* START Data for this exercise *

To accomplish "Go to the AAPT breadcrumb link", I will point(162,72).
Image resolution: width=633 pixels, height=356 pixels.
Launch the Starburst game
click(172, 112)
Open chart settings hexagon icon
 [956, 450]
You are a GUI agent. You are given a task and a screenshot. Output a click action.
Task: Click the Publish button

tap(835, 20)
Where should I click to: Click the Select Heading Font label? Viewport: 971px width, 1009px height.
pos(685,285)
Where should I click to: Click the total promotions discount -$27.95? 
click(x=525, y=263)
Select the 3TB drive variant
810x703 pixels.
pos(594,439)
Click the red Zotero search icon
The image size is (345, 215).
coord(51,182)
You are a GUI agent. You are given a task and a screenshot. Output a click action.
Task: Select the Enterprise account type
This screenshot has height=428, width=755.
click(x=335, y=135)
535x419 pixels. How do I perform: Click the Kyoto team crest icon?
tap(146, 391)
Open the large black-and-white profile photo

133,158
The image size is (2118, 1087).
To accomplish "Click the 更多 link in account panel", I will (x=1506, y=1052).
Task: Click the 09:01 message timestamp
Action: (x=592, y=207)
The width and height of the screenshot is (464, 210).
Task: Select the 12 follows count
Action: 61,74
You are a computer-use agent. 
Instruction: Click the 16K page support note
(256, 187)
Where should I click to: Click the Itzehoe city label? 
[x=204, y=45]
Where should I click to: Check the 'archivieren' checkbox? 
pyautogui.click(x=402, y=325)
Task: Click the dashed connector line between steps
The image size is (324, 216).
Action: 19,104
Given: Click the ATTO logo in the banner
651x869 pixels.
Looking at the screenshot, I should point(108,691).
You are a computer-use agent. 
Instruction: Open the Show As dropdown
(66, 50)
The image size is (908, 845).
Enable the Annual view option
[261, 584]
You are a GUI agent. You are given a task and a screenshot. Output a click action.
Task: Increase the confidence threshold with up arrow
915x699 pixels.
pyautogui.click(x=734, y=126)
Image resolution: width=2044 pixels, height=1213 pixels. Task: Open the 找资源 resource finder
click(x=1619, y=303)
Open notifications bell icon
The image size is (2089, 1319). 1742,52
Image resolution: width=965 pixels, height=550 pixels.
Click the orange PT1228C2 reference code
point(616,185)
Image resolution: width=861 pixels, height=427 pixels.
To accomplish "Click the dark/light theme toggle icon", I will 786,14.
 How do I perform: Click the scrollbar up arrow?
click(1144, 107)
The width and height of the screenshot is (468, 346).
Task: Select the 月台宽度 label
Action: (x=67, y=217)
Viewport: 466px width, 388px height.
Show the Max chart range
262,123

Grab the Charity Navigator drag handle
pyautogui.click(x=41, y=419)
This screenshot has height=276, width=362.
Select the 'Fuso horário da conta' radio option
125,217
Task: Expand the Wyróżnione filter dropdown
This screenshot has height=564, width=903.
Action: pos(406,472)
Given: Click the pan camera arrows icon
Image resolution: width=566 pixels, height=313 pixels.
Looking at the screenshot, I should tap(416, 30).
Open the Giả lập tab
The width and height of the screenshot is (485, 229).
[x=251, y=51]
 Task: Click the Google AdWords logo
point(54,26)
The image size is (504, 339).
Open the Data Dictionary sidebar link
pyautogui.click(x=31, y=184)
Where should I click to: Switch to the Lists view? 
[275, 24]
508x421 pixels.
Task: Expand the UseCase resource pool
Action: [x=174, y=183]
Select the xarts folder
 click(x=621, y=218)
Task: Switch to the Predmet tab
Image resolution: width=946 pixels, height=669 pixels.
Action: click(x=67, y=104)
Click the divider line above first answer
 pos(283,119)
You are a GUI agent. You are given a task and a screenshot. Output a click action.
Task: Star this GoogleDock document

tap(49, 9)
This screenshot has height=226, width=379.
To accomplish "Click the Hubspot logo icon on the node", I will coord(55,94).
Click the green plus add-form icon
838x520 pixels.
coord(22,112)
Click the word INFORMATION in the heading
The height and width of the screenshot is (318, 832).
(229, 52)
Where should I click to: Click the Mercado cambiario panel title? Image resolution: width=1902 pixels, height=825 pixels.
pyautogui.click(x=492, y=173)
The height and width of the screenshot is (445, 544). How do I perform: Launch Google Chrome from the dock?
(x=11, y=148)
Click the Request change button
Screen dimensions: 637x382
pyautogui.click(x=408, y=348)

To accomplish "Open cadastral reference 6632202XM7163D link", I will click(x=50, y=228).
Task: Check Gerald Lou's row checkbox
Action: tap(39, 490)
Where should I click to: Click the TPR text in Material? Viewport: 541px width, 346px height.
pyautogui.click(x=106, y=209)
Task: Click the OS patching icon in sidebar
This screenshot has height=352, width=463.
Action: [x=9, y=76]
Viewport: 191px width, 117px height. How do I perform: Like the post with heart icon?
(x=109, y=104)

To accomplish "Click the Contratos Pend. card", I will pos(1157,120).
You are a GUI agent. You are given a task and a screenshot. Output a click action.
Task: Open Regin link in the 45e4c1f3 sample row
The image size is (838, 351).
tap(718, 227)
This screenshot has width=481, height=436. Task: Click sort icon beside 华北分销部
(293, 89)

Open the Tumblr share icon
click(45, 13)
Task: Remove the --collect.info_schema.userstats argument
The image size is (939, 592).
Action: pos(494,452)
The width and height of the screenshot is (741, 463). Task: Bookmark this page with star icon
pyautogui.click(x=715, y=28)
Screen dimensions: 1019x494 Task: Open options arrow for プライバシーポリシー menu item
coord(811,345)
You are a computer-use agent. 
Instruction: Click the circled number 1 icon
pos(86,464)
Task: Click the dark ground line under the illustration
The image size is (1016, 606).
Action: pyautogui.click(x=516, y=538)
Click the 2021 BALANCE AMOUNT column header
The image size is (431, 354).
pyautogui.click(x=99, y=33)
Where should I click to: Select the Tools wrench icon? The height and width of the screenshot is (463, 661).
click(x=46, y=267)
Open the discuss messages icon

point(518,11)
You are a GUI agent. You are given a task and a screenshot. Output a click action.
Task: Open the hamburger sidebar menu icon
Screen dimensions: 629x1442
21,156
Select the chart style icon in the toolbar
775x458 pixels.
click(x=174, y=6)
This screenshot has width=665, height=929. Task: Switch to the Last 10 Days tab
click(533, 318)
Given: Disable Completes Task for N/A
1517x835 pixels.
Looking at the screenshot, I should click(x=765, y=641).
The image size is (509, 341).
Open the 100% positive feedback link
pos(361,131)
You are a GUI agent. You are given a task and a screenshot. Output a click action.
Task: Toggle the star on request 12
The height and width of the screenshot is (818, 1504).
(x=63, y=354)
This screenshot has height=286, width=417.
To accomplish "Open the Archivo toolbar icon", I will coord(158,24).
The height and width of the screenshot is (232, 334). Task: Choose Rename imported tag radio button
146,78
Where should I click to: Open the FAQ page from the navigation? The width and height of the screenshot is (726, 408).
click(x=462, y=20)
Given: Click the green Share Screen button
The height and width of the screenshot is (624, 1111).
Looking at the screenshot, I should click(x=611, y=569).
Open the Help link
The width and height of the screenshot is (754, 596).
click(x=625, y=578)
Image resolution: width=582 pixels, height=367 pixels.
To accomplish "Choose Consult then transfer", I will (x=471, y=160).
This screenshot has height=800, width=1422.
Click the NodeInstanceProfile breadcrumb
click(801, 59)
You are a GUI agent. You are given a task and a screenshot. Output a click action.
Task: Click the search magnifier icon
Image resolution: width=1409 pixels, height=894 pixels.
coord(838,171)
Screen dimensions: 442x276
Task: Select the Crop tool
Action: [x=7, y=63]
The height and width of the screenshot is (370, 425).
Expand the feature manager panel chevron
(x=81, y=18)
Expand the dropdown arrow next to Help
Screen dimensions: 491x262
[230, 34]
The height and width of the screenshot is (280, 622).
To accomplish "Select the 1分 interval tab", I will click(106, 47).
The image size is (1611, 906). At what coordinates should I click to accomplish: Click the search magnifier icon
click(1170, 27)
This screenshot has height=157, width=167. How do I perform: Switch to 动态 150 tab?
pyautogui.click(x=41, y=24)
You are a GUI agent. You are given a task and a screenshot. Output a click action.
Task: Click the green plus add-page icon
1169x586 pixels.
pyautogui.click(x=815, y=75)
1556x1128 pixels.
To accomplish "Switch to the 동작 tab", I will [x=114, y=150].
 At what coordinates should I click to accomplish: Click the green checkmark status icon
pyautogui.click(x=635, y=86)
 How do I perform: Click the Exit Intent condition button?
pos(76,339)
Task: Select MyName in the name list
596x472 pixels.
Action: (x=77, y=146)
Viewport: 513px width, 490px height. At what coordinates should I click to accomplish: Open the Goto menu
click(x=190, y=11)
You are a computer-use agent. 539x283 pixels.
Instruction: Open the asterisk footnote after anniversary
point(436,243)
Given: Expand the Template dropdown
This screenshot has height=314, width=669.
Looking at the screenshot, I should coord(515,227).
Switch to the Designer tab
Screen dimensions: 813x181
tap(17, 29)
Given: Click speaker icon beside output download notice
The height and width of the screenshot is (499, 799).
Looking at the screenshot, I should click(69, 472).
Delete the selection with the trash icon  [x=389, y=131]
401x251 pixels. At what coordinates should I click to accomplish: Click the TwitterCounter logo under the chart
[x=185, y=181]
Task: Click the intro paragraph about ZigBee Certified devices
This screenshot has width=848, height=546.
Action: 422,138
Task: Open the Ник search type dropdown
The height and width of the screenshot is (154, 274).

* END Data for this exercise *

◆ Exercise aim:
Which lines in the items above contain the word "Choose"? Pull out each of those lines and copy it in full.

◆ Response to the task:
The height and width of the screenshot is (232, 334). Task: Choose Rename imported tag radio button
To accomplish "Choose Consult then transfer", I will (x=471, y=160).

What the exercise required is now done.